WRITTEN INSTRUCTION |
Could you duplicate every one of the rows below, reproducing each character without any change?

DATA SUPPLIED |
>> Begin
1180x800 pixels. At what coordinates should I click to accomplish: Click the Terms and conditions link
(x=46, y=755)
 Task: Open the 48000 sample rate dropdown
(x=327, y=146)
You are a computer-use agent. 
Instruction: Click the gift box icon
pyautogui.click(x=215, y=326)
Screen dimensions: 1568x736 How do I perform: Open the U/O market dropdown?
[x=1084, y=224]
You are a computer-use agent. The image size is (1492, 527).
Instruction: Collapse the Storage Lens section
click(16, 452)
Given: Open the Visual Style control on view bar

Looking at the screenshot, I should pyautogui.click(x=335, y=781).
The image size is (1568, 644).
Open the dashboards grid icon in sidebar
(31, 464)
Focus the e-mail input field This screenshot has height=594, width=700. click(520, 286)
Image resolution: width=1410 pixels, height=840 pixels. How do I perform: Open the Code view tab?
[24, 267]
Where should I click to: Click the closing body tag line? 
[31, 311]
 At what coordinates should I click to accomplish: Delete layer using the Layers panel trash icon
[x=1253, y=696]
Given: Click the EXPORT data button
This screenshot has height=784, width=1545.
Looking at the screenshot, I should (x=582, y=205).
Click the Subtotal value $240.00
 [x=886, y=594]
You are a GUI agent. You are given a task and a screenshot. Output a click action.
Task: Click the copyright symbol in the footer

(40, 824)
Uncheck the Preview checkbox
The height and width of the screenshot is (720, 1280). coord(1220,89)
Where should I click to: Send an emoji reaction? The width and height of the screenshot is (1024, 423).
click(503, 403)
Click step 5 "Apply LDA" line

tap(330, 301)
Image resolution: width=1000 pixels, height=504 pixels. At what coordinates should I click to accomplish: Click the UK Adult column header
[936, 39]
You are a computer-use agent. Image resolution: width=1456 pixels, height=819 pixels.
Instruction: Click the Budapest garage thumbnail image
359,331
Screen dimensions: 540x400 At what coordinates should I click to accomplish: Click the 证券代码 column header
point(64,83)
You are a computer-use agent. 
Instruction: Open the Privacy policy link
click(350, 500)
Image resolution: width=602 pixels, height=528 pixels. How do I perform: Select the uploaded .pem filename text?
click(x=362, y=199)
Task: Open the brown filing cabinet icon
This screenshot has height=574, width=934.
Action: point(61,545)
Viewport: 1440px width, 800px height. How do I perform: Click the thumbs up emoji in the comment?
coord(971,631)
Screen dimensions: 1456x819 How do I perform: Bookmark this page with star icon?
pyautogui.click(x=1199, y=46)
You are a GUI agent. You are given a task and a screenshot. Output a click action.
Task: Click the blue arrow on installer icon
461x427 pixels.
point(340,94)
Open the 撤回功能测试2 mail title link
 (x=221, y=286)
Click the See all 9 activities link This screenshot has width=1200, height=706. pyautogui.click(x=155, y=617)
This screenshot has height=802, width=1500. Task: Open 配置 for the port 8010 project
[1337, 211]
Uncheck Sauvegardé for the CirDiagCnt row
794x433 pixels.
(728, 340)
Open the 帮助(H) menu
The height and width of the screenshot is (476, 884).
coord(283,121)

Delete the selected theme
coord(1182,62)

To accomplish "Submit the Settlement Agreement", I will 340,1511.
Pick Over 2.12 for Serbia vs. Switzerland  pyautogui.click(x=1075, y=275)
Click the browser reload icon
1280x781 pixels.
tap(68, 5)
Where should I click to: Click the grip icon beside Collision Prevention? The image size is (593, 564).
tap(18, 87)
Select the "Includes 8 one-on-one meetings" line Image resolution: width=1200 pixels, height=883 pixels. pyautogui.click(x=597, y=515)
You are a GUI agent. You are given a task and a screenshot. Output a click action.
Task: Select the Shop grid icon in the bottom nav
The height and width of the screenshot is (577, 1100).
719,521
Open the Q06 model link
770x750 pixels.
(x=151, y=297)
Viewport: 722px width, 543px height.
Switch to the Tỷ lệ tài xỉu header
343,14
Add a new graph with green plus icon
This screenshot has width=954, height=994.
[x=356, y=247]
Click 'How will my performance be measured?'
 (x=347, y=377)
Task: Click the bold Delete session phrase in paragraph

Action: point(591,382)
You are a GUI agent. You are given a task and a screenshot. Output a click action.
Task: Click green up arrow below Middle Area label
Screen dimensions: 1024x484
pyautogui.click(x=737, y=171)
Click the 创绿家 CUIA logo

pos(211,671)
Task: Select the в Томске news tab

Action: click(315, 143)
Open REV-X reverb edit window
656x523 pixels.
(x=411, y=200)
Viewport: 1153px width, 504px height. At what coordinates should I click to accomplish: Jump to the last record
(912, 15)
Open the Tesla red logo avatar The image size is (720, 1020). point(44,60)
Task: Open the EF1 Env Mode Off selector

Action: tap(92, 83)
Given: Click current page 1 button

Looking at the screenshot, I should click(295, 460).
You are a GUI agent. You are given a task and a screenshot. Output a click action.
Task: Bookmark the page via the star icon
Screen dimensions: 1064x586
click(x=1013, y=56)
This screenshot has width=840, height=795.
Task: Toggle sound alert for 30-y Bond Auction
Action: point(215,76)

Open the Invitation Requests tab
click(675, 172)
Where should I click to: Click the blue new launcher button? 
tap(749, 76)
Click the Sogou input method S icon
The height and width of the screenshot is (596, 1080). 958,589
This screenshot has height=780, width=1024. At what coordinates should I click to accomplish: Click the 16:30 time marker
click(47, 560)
>> End
RESULT FOR THIS TASK |
1180x800 pixels. At what coordinates should I click to accomplish: Click the Terms and conditions link
(x=46, y=755)
 Task: Open the 48000 sample rate dropdown
(x=327, y=146)
You are a computer-use agent. 
Instruction: Click the gift box icon
pyautogui.click(x=215, y=326)
Screen dimensions: 1568x736 How do I perform: Open the U/O market dropdown?
[x=1084, y=224]
You are a computer-use agent. The image size is (1492, 527).
Instruction: Collapse the Storage Lens section
click(16, 452)
Given: Open the Visual Style control on view bar

Looking at the screenshot, I should pyautogui.click(x=335, y=781).
The image size is (1568, 644).
Open the dashboards grid icon in sidebar
(31, 464)
Focus the e-mail input field This screenshot has height=594, width=700. click(520, 286)
Image resolution: width=1410 pixels, height=840 pixels. How do I perform: Open the Code view tab?
[24, 267]
Where should I click to: Click the closing body tag line? 
[31, 311]
 At what coordinates should I click to accomplish: Delete layer using the Layers panel trash icon
[x=1253, y=696]
Given: Click the EXPORT data button
This screenshot has height=784, width=1545.
Looking at the screenshot, I should (x=582, y=205).
Click the Subtotal value $240.00
 [x=886, y=594]
You are a GUI agent. You are given a task and a screenshot. Output a click action.
Task: Click the copyright symbol in the footer

(40, 824)
Uncheck the Preview checkbox
The height and width of the screenshot is (720, 1280). coord(1220,89)
Where should I click to: Send an emoji reaction? The width and height of the screenshot is (1024, 423).
click(503, 403)
Click step 5 "Apply LDA" line

tap(330, 301)
Image resolution: width=1000 pixels, height=504 pixels. At what coordinates should I click to accomplish: Click the UK Adult column header
[936, 39]
You are a computer-use agent. Image resolution: width=1456 pixels, height=819 pixels.
Instruction: Click the Budapest garage thumbnail image
359,331
Screen dimensions: 540x400 At what coordinates should I click to accomplish: Click the 证券代码 column header
point(64,83)
You are a computer-use agent. 
Instruction: Open the Privacy policy link
click(350, 500)
Image resolution: width=602 pixels, height=528 pixels. How do I perform: Select the uploaded .pem filename text?
click(x=362, y=199)
Task: Open the brown filing cabinet icon
This screenshot has height=574, width=934.
Action: point(61,545)
Viewport: 1440px width, 800px height. How do I perform: Click the thumbs up emoji in the comment?
coord(971,631)
Screen dimensions: 1456x819 How do I perform: Bookmark this page with star icon?
pyautogui.click(x=1199, y=46)
You are a GUI agent. You are given a task and a screenshot. Output a click action.
Task: Click the blue arrow on installer icon
461x427 pixels.
point(340,94)
Open the 撤回功能测试2 mail title link
 (x=221, y=286)
Click the See all 9 activities link This screenshot has width=1200, height=706. pyautogui.click(x=155, y=617)
This screenshot has height=802, width=1500. Task: Open 配置 for the port 8010 project
[1337, 211]
Uncheck Sauvegardé for the CirDiagCnt row
794x433 pixels.
(728, 340)
Open the 帮助(H) menu
The height and width of the screenshot is (476, 884).
coord(283,121)

Delete the selected theme
coord(1182,62)

To accomplish "Submit the Settlement Agreement", I will 340,1511.
Pick Over 2.12 for Serbia vs. Switzerland  pyautogui.click(x=1075, y=275)
Click the browser reload icon
1280x781 pixels.
tap(68, 5)
Where should I click to: Click the grip icon beside Collision Prevention? The image size is (593, 564).
tap(18, 87)
Select the "Includes 8 one-on-one meetings" line Image resolution: width=1200 pixels, height=883 pixels. pyautogui.click(x=597, y=515)
You are a GUI agent. You are given a task and a screenshot. Output a click action.
Task: Select the Shop grid icon in the bottom nav
The height and width of the screenshot is (577, 1100).
719,521
Open the Q06 model link
770x750 pixels.
(x=151, y=297)
Viewport: 722px width, 543px height.
Switch to the Tỷ lệ tài xỉu header
343,14
Add a new graph with green plus icon
This screenshot has width=954, height=994.
[x=356, y=247]
Click 'How will my performance be measured?'
 (x=347, y=377)
Task: Click the bold Delete session phrase in paragraph

Action: point(591,382)
You are a GUI agent. You are given a task and a screenshot. Output a click action.
Task: Click green up arrow below Middle Area label
Screen dimensions: 1024x484
pyautogui.click(x=737, y=171)
Click the 创绿家 CUIA logo

pos(211,671)
Task: Select the в Томске news tab

Action: click(315, 143)
Open REV-X reverb edit window
656x523 pixels.
(x=411, y=200)
Viewport: 1153px width, 504px height. At what coordinates should I click to accomplish: Jump to the last record
(912, 15)
Open the Tesla red logo avatar The image size is (720, 1020). point(44,60)
Task: Open the EF1 Env Mode Off selector

Action: tap(92, 83)
Given: Click current page 1 button

Looking at the screenshot, I should click(295, 460).
You are a GUI agent. You are given a task and a screenshot. Output a click action.
Task: Bookmark the page via the star icon
Screen dimensions: 1064x586
click(x=1013, y=56)
This screenshot has width=840, height=795.
Task: Toggle sound alert for 30-y Bond Auction
Action: point(215,76)

Open the Invitation Requests tab
click(675, 172)
Where should I click to: Click the blue new launcher button? 
tap(749, 76)
Click the Sogou input method S icon
The height and width of the screenshot is (596, 1080). 958,589
This screenshot has height=780, width=1024. At what coordinates should I click to accomplish: Click the 16:30 time marker
click(47, 560)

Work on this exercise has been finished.